The gray-lined hawk is found in Costa Rica and much of South America, including Colombia, Venezuela, Guyana, Suriname, French Guiana, and into Brazil, Peru, Bolivia and Paraguay.  I found one source that says it has a small range in the US, but was not able to find any corroborating information. 

Juvenile grey-lined hawk.

The bird lives in a variety of habitats including savannahs, forest edges, pastures with trees and something called a gallery forest.  A gallery forest is a forest that forms a corridor alongside wetlands or rivers, and spreads dense vegetation to areas where it would otherwise be less dense, like deserts, grasslands, and the aforementioned savannah.  The hawk hunts by perching high in a tree and swooping down on prey; it also catches prey on the wing during its characteristic low glide.  The gray-lined hawk is a fairly opportunistic predator, hunting a wide variety of meals.  It eats snakes, lizards, frogs, small mammals, quail and doves, fish and insects.  
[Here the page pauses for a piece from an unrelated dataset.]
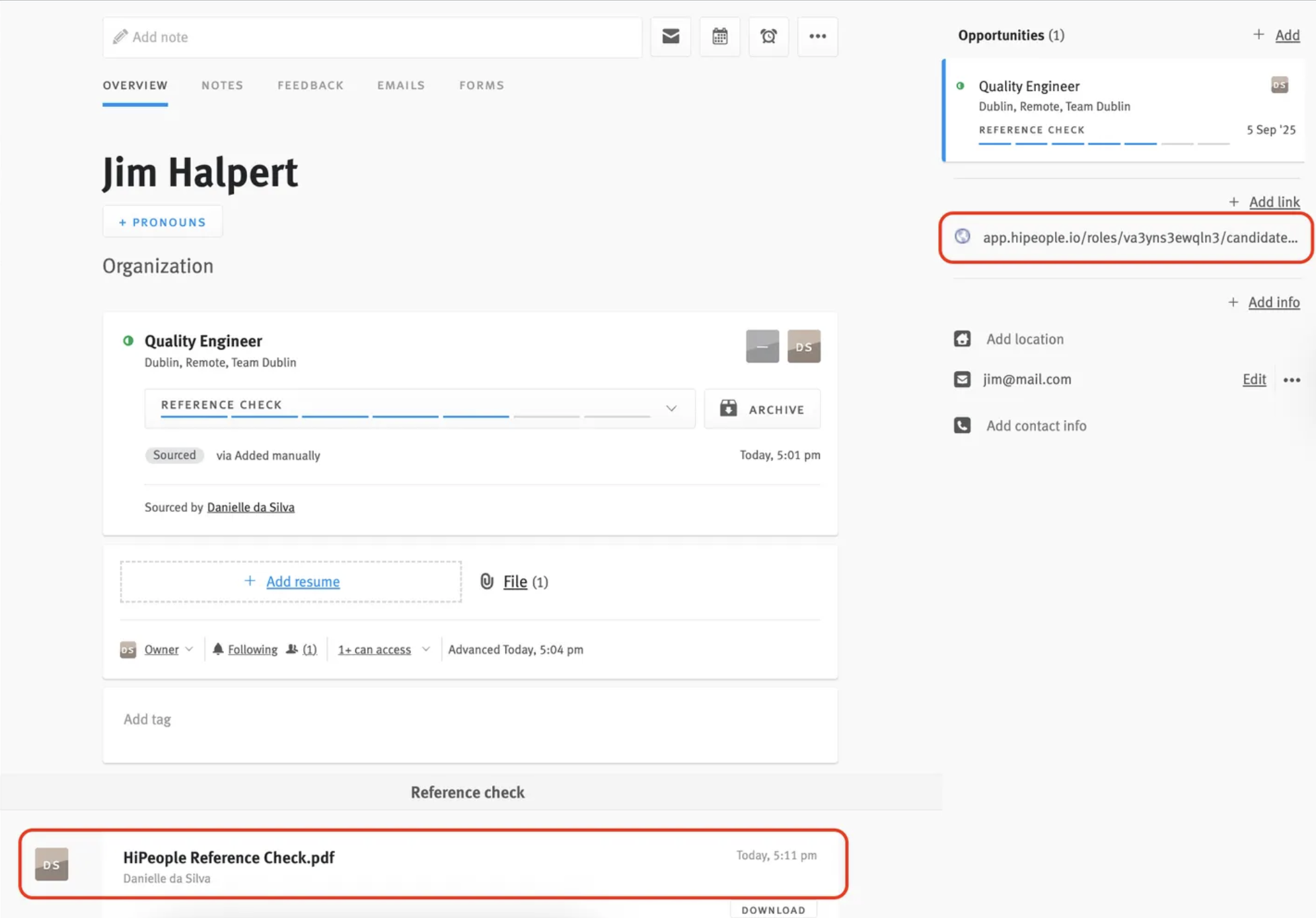Click the + Pronouns button
This screenshot has height=918, width=1316.
163,222
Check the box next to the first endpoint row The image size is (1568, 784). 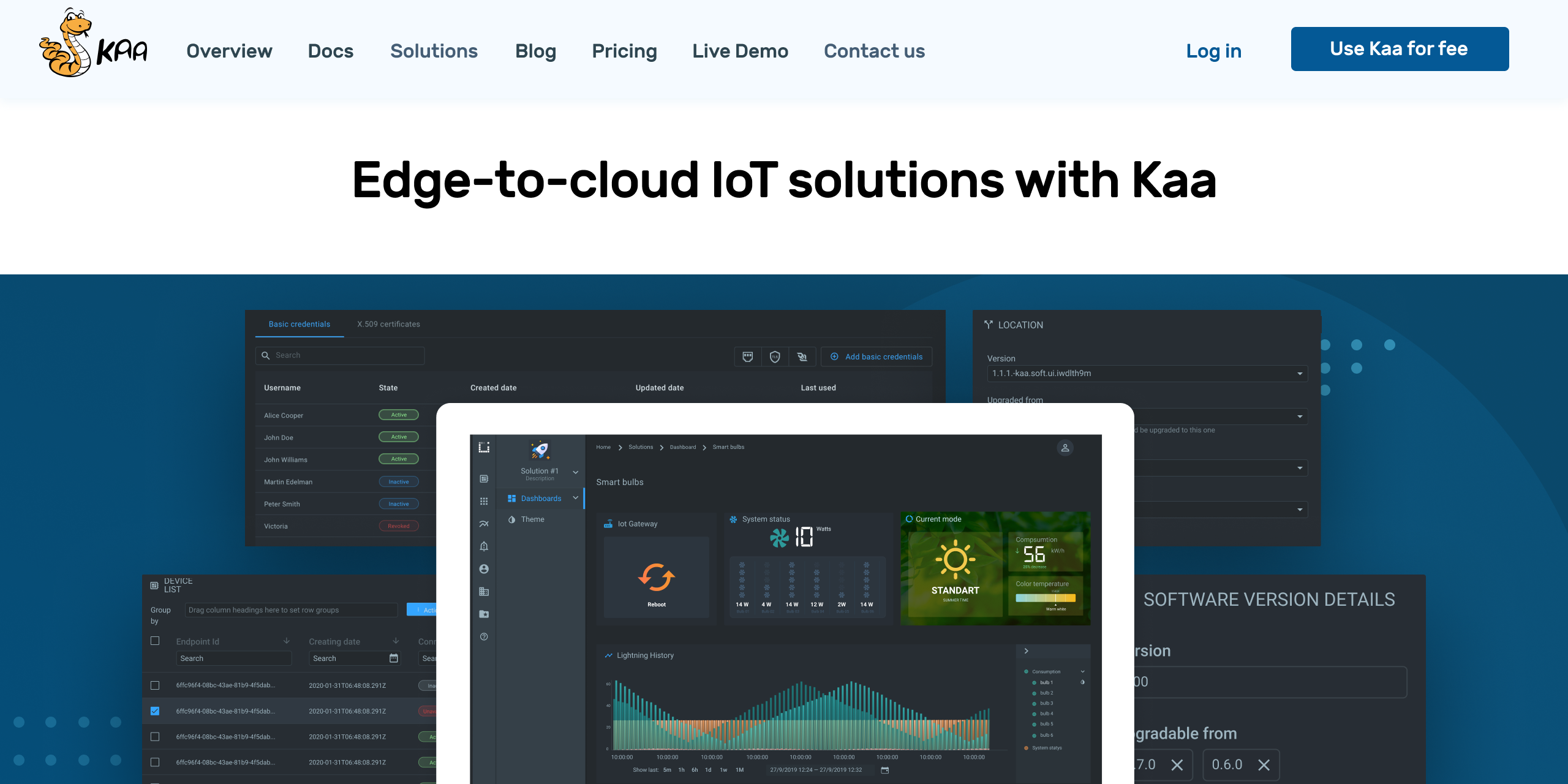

Nests are built out of leaves and twigs and lined with fresh leaves.  The nests can be placed in evergreen trees and sometimes in dead trees, although hopefully not both.  Building a nest in a dead coniferous tree sounds like a recipe for disaster.  Between one and four eggs are laid at a time, and after hatching the new birds will live in the nest for about 42 days before they are ready to fly.  Parents will aggressively defend the nest during this time, especially from other raptors.  

In my quest to end these headers on a positive note, I came across the following quote from philosopher William James, “Act as if what you do makes a difference.  It does.”  No matter what is going on in the world around us, the good we do matters.